第6話

翌朝から俺と妹は前にも増して話さなくなった。前は必要なことくらいは話していたがその会話すらもなくなった。だが学校では完全無視ともいかないわけか顔を合わせた時くらいは挨拶をする。その程度だ。

「な、んか清々したな·····」

ようやくあの妹と話さなくて済むわけだ。これ程清々することがあっただろうか。·····そう。もう話さなくていいんだ。

「本当にそれでいいのかよ」

·····なにがだよ。そう言ってやりたかった。でも·····言えなかった。

「··········」

「お前は妹に勘違いされてこのままでいいのか?」

「いいわけ·····ないだろ」

·····そうだ。あいつと関わらくて済むのはむしろ感謝だ。でも·····変態と思われたまま一生はさすがに笑えない。

「·····俺少しトイレ行ってくる」

「·····ああ、ちゃんと謝ってこいよ」

「トイレ行くだけだし!?」

·····くそ。確かにトイレのついでにあいつともう一度話そうとは思ったけどな!しれっと照れ隠しをあばかないでいただけるかな!?俺はダッシュで結衣の元へと向かった。別に、あいつと仲良くなるためでは断じてない。昨日の夜の誤解を解くためにだ。

「くそ、どこ行きやがった·····!」

いつもならなにかと目立つやつだから簡単に見つかるのだが今日は何故か見つからない。もう、学校中探したはずなのに·····あ。そういえば。

キィ·····

いつもなら開いていないはずの屋上へと続いている階段のドアは開いていた。いつもなら鍵がかかっているはずだ。おそらく屋上に誰かいるのだろう。

「·····いるのか?」

ゆっくりとドアを開ける。見た感じは誰もいないみたいだ。

「おーい·····」

ゆっくりと影へと進む。さすがに誰もドアから出てすぐ目立つところになんていないだろう。そもそも落ち着かない。

「·····おい」

想像通り結衣は·····屋上にいた。夢の中みたいだ。すっかりと眠りについている。よくこんなところで熟睡できるな·····こいつ。

「おい、起きろ。風邪引くぞ」

風邪を引かれたら面倒だ。こいつが俺を見て何を言ってくるかは知らないが一応起こした方がいいだろう。

「おい、結衣」

軽く肩を掴んで揺さぶる。

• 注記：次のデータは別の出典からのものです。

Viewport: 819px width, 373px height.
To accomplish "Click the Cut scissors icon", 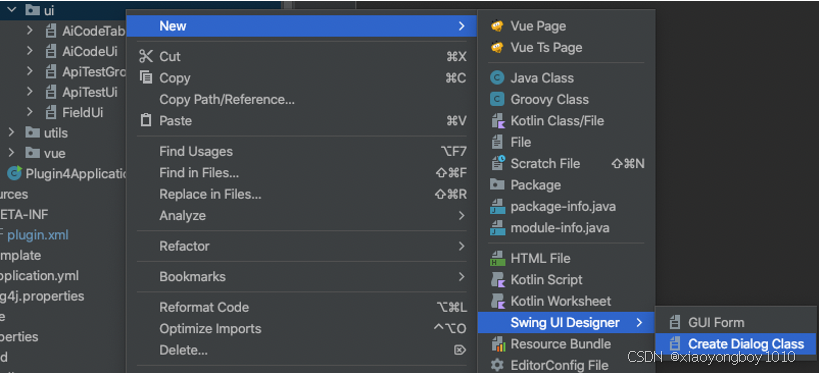I will [x=146, y=56].
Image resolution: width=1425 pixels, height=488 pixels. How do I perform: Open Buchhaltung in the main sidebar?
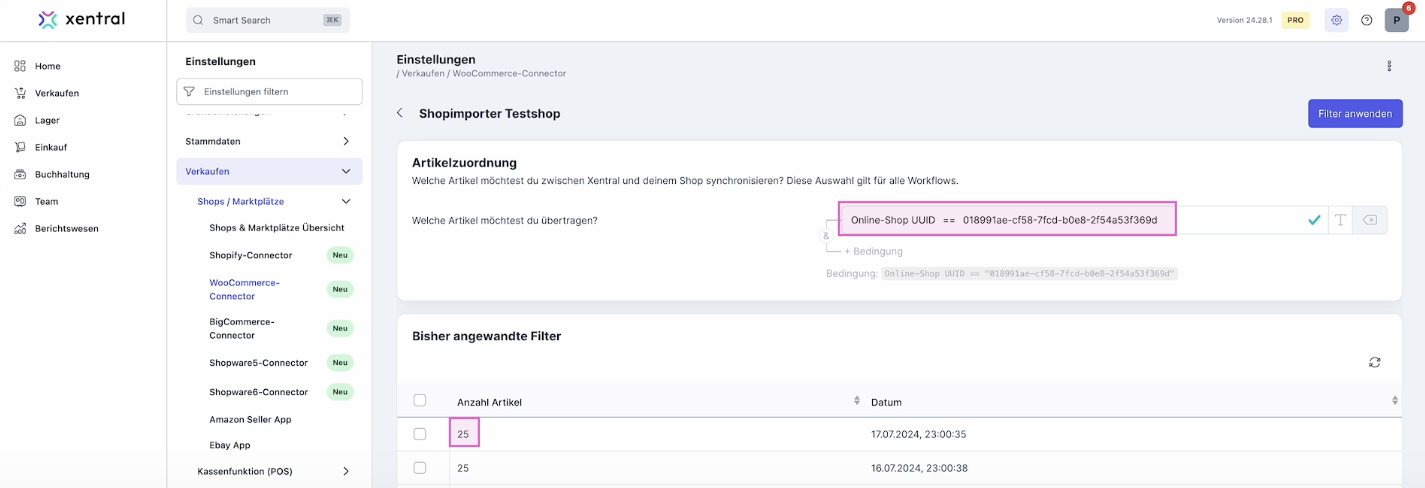61,174
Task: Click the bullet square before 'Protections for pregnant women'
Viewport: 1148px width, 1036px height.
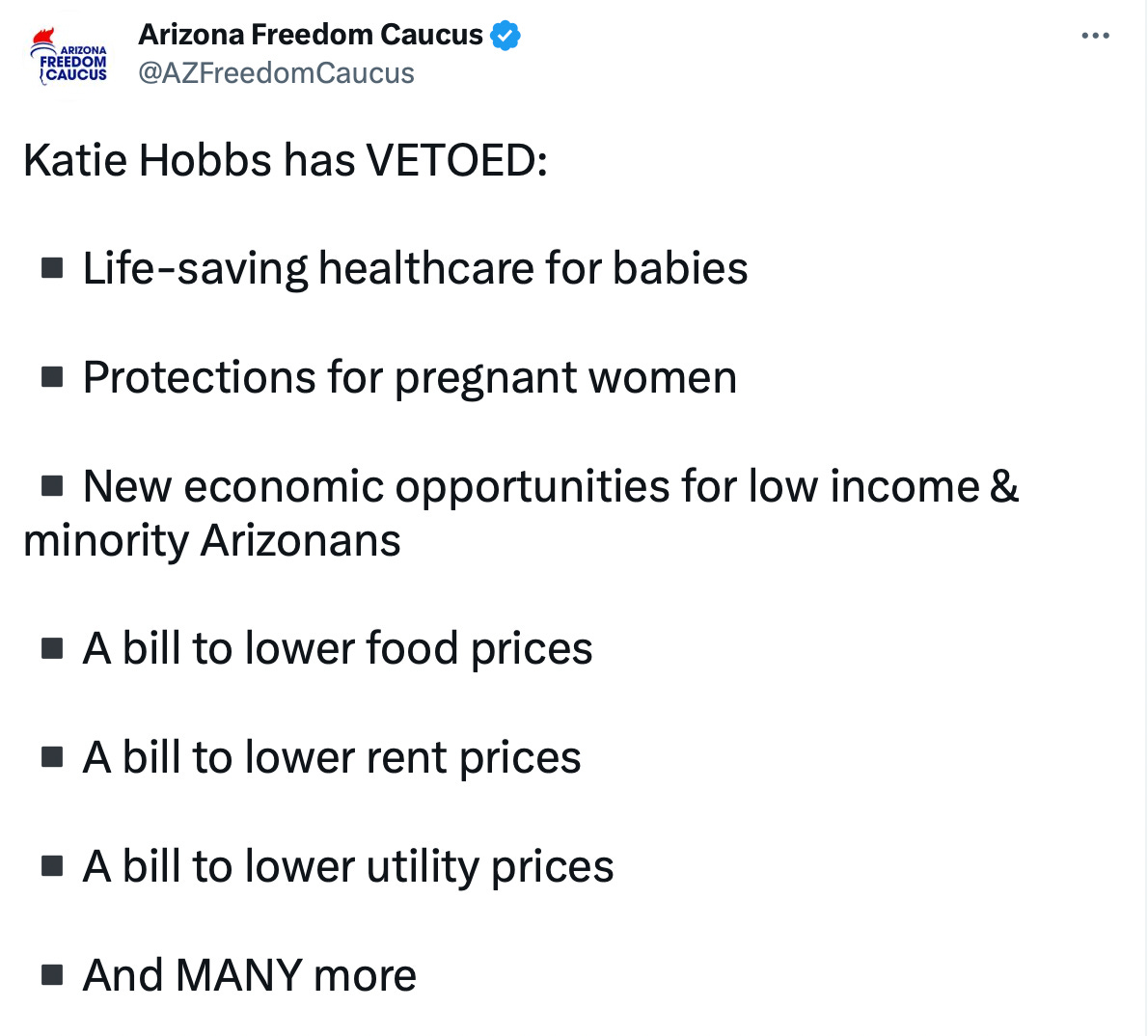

結衣の上半身が揺れる。·····ついでにこの胸も。ちょっと前まで全然胸もなくて色気のへったくれも無かったのにいつの間にこんなに成長したんだろう。·····ってそんな雑念は消せ!俺!実の妹の胸を兄が凝視していたなんて他の人に見られたら言い訳もできない!

「おい、いいからさっさと·····」

そこまで来て俺は揺さぶるのをやめた。·····よく考えたら今ここで起こしたら逆にやばくないか。こいつの事だ。また変な想像をして今度は寝ているところを襲われたなんて勘違いされてみろ。もっと過ごしずらくなるだけじゃないか!

「··········」

俺は少し離れたところに座り込んだ。下手に行動するよりはここで結衣が起きるのを待ってる方がいいんじゃないかと考えたんだ。

数十分後、結衣はちょっと声を上げて目を覚ました。そして·····想像通り勘違いをして屋上から全速力で逃げていった。何故だ。俺は何もしていないだろうが!無実だ!